Peu de groupes poussent l’expérimentation sonore aussi loin que Gilla Band. Le quatuor irlandais — rebaptisé après avoir longtemps porté un autre nom — a fait de la distorsion, du larsen et du traitement électronique des guitares le cœur même de sa musique. Most Normal radicalise cette approche : c’est un disque où le bruit n’est plus un accident mais une matière première, façonnée avec une précision d’orfèvre.

La critique (85 de moyenne sur neuf chroniques) a salué l’audace d’une œuvre qui repousse les limites du post-punk et du noise rock. Chez Gilla Band, les guitares ne sonnent plus comme des guitares : elles crachotent, grésillent, se désagrègent, transformées en textures étranges qui évoquent autant la musique industrielle que l’électronique la plus abrasive.

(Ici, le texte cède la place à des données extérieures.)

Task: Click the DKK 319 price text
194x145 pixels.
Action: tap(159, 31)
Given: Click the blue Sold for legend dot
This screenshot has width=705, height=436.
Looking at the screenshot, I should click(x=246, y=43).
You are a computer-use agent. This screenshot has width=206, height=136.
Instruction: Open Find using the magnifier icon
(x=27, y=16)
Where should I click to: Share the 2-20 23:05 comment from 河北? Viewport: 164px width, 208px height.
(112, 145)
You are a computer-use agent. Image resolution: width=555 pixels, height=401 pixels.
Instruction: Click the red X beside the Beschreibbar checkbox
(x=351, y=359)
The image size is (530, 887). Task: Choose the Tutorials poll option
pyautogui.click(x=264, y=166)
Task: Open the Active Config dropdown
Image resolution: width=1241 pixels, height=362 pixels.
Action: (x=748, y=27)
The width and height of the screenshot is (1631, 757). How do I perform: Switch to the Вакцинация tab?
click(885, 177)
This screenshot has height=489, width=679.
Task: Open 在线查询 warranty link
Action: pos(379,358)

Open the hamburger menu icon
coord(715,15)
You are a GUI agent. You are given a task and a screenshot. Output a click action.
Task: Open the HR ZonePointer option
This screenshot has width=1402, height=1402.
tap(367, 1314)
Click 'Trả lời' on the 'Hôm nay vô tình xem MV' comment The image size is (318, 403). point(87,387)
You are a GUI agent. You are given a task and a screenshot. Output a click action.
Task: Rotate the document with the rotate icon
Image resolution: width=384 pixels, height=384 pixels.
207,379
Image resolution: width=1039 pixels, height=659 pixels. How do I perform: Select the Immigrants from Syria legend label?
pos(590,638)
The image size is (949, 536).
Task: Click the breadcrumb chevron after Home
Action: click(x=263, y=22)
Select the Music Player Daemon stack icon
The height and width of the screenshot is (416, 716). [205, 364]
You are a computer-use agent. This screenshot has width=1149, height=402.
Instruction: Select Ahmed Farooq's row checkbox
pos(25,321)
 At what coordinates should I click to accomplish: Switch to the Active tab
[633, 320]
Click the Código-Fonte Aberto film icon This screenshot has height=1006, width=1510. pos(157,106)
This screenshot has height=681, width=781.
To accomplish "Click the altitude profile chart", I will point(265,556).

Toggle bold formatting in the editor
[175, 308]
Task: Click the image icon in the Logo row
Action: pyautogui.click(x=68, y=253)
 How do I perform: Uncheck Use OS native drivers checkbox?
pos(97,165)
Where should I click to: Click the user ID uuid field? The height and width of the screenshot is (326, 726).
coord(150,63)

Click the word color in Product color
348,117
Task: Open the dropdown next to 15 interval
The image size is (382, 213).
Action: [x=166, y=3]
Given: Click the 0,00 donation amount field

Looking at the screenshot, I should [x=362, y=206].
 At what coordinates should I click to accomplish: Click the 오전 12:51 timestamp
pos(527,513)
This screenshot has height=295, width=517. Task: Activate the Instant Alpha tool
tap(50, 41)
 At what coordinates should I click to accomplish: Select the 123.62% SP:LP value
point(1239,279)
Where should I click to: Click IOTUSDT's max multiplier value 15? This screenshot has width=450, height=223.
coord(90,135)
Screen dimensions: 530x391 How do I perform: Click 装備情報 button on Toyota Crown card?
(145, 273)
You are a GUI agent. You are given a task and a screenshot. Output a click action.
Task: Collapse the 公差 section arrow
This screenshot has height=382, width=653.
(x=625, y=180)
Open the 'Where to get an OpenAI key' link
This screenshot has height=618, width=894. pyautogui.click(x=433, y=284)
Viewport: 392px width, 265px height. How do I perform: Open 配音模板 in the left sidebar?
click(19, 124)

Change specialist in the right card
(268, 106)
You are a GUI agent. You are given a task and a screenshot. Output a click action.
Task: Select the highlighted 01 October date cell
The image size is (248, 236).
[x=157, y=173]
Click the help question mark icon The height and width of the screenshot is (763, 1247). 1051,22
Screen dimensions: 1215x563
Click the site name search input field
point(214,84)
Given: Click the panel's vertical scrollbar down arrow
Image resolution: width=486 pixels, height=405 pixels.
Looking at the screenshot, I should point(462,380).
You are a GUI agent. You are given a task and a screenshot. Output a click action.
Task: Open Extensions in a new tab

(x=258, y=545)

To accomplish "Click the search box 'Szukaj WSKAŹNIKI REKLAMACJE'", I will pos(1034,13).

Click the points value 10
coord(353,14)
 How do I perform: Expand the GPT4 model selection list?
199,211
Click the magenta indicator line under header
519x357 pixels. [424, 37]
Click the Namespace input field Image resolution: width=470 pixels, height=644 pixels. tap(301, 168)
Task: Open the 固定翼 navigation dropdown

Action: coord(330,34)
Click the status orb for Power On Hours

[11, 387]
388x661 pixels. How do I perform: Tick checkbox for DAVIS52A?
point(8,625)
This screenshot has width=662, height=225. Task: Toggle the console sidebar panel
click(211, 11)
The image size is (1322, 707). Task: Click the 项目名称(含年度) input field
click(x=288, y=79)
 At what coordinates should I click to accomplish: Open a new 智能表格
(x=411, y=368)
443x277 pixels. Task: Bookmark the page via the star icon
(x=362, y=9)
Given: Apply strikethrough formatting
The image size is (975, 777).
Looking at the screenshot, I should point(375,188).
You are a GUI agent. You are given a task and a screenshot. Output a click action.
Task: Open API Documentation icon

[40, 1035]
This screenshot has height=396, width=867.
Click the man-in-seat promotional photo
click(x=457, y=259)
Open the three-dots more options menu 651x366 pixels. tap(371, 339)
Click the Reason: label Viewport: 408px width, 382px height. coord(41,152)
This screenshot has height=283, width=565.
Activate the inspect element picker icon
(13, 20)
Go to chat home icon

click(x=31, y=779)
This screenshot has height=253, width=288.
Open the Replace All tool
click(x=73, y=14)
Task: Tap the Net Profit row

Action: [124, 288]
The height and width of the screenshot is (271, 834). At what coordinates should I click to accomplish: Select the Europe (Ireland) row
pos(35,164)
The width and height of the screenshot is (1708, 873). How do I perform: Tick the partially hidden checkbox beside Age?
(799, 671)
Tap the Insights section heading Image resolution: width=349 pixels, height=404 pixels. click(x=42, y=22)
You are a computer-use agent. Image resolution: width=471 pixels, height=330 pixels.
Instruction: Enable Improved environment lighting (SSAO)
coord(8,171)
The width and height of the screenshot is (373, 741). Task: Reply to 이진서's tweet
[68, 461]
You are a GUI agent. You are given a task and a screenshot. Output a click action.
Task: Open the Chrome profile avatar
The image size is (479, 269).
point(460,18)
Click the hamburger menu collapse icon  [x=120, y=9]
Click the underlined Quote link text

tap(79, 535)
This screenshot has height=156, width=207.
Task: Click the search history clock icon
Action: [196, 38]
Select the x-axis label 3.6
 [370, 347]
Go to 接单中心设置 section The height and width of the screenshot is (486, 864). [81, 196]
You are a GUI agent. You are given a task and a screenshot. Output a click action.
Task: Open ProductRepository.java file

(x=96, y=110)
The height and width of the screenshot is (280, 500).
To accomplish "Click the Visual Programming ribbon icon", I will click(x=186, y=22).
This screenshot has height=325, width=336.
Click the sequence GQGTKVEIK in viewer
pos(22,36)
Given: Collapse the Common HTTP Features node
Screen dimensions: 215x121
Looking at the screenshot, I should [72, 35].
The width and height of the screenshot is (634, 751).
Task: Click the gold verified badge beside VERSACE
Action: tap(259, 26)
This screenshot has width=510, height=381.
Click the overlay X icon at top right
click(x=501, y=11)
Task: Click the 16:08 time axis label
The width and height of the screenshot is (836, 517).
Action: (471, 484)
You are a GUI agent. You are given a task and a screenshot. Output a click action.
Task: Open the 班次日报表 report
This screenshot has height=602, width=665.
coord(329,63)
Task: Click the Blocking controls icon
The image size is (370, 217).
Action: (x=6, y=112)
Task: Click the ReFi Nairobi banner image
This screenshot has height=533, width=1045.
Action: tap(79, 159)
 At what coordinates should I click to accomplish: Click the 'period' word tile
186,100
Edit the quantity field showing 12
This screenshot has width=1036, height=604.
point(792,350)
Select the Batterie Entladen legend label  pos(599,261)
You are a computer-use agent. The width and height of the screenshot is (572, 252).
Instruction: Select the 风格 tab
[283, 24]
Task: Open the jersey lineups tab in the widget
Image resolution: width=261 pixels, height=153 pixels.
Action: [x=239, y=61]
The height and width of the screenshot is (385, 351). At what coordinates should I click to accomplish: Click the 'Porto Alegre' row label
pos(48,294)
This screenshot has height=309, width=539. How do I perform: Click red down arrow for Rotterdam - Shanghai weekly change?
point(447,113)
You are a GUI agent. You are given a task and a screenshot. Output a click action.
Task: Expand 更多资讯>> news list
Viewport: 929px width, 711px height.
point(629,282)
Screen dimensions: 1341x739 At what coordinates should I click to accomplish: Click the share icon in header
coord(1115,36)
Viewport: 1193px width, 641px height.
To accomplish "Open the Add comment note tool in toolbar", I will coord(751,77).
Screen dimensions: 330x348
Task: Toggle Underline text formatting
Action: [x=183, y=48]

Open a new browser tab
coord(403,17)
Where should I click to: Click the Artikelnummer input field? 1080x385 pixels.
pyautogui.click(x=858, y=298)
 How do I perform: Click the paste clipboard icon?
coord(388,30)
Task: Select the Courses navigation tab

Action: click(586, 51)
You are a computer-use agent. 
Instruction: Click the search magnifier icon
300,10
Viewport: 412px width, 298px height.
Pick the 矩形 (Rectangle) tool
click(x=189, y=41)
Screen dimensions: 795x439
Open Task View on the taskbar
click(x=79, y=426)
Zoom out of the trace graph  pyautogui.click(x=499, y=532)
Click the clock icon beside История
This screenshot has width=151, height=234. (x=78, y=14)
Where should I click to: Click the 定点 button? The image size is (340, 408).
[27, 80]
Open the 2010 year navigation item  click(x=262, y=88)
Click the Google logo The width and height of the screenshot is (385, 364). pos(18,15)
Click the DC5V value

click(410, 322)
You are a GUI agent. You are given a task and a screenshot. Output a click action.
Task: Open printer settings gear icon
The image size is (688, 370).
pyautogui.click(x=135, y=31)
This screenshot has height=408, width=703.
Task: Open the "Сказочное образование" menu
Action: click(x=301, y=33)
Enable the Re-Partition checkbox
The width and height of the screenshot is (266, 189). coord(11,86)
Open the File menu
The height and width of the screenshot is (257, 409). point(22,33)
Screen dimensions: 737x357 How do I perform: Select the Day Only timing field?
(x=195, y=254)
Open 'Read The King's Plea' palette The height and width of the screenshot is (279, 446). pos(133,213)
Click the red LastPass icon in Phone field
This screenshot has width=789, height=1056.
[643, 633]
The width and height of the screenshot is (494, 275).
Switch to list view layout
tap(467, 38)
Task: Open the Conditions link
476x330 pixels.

Sur ce chaos maîtrisé, la voix de Dara Kiely déploie un flot de paroles anxieuses, fragmentées, presque hallucinées, qui disent le trouble intérieur et l’angoisse contemporaine. La rythmique, elle, ancre l’ensemble dans une pulsation obsédante, offrant un point d’appui au milieu du vacarme.

Cette radicalité fait aussi la limite du disque : Most Normal est une expérience éprouvante, qui exige de l’auditeur une tolérance certaine au bruit et à l’inconfort. Ceux qui cherchent des mélodies ou des refrains en seront pour leurs frais. Mais qui accepte de se laisser désorienter y trouvera une richesse insoupçonnée.

Verdict : 8.5/10. Un disque exigeant et profondément inventif, qui prouve que le bruit peut être sculpté comme une matière noble. Une expérience à part.